When Olympus announced the sale of its imaging division last month, which included Olympus cameras and lenses, many photographers were concerned. With its small size and weight, Olympus had become a favorite of many nature photographers looking to lighten their loads. Would Olympus cameras gradually fade away? What would this mean for the industry as a whole?
Camera companies are struggling. Sales are down almost across the board with many consumers opting for the cameras in their phones. It’s a tough business to be in right now and the financial results of several brands reflect that. Olympus’ imaging division had recorded losses for three consecutive years. Did June’s announcement mean the end of Olympus as a viable camera brand? Not necessarily.

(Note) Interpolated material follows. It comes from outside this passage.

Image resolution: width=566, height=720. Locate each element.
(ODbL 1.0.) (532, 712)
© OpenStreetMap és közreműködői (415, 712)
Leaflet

One reason for optimism, and to hang on to your Olympus gear is that the buyer is Japan Industrial Products (JIP), which has a history of buying divisions from well-known brands and operating them successfully. JIP took over Sony’s Vaio laptop business in 2014 and, after a couple of quiet years spent reorganizing and retooling, came out with several new models. Maybe they will do the same with Olympus. It certainly sounds like that’s their intention.
Another reason comes from an interview last week with Mr. Aki Murata, president of Olympus America’s Consumer Products Group, by our friends at B&H. Murata assured photographers that Olympus service and repair centers would continue business as usual and all warranties will be honored. In addition, Olympus released a roadmap of future M.Zuiko lenses and a software update for bird recognition.
A final agreement between Olympus and JIP is scheduled for September, spelling out all the details, and the sale is expected to close before the end of the year. Whether JIP can make a camera division profitable remains to be seen, but we’ll be watching with interest.
And Olympus? After more than 80 years in the camera business, the company is focusing all its resources on becoming a sustainable global med-tech company.